## Page excerpt
If there's anything we've learned by now through this blog it's these three things: 1. I love the Missaroo as though she were the child I'll never get to have. 2. She's a sickly little thing. and 3. I am a dog mom worry wart. With that, I begin our latest adventure.
Today I took Miss out to go potty and number two around two. About three minutes into the walk, she threw up, hardcore. My first thought was, it can't be the heat it's only been a few minutes. Last summer Missy had heatstroke. And being a not so good dog mom I didn't realize it until this summer. What I also didn't realize is that she is more susceptible to the heat now because of it. Today it was about 90 degrees outside when we went for our mini walk. She threw up as I petted her little head and began to panic inside. What is wrong with her? I wondered. We returned home 14 minutes after our journey began. By this time, I am convinced my little puparoo is dying.

## Dataset records
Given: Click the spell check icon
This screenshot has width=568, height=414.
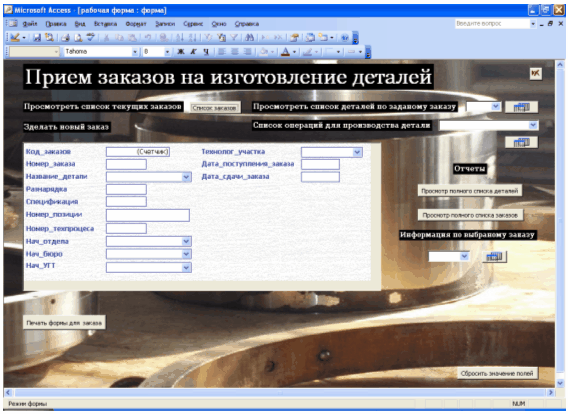Looking at the screenshot, I should click(x=91, y=37).
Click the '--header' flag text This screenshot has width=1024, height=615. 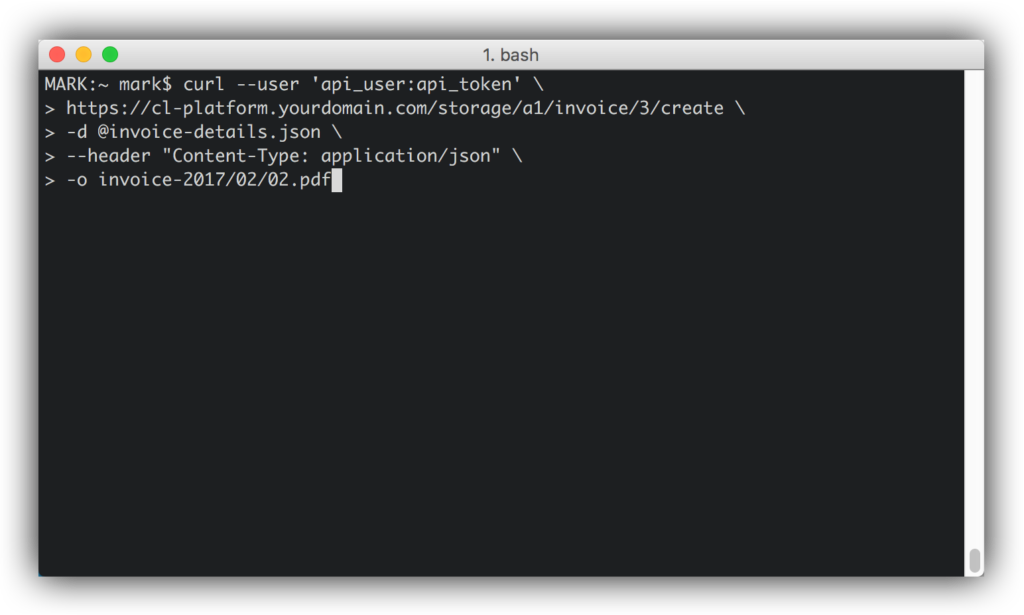click(108, 156)
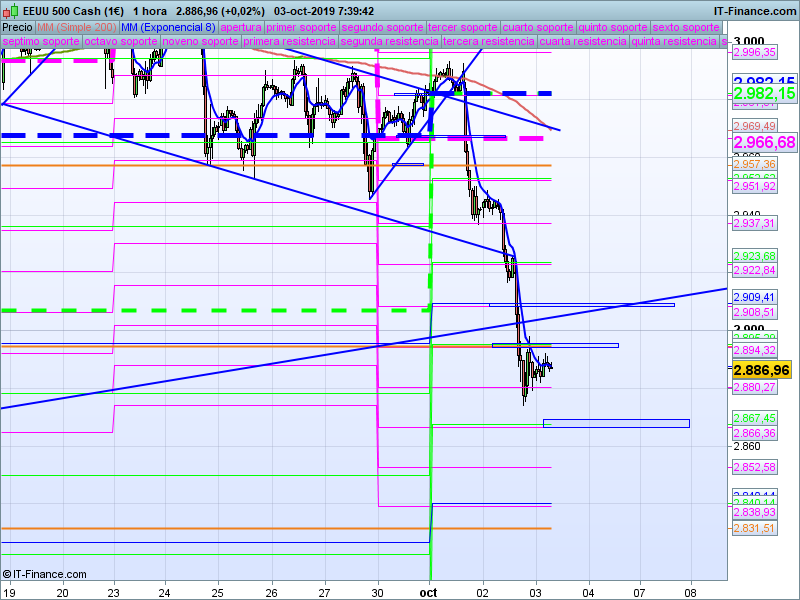Select the noveno soporte legend tab
This screenshot has height=600, width=800.
click(x=200, y=42)
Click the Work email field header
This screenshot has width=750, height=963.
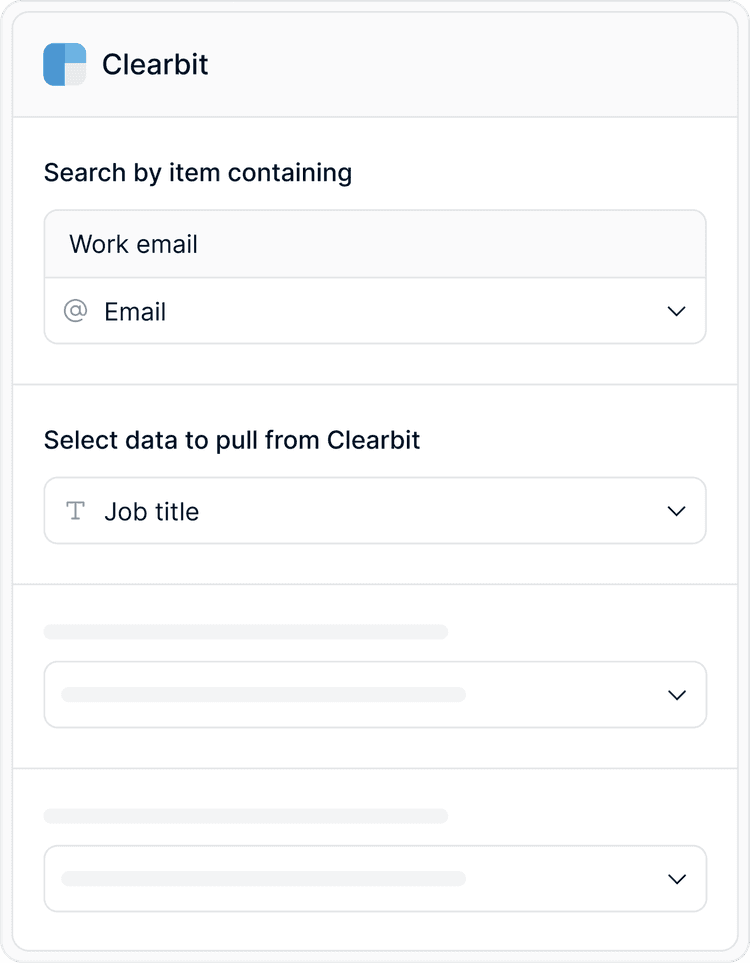pos(375,244)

## Tasks to perform
• A. Answer these from the blog post about Missy:
(i) About how hot was it outside during the walk?
(ii) When did Missy have heatstroke?
(iii) How many minutes after the walk began did they get back home?
• B. In the blog post about Missy, write out again everything from "Today I took" down to "puparoo is dying.".

## Solutions by task
• A.
(i) About 90 degrees.
(ii) Last summer.
(iii) 14 minutes.

• B.
Today I took Miss out to go potty and number two around two. About three minutes into the walk, she threw up, hardcore. My first thought was, it can't be the heat it's only been a few minutes. Last summer Missy had heatstroke. And being a not so good dog mom I didn't realize it until this summer. What I also didn't realize is that she is more susceptible to the heat now because of it. Today it was about 90 degrees outside when we went for our mini walk. She threw up as I petted her little head and began to panic inside. What is wrong with her? I wondered. We returned home 14 minutes after our journey began. By this time, I am convinced my little puparoo is dying.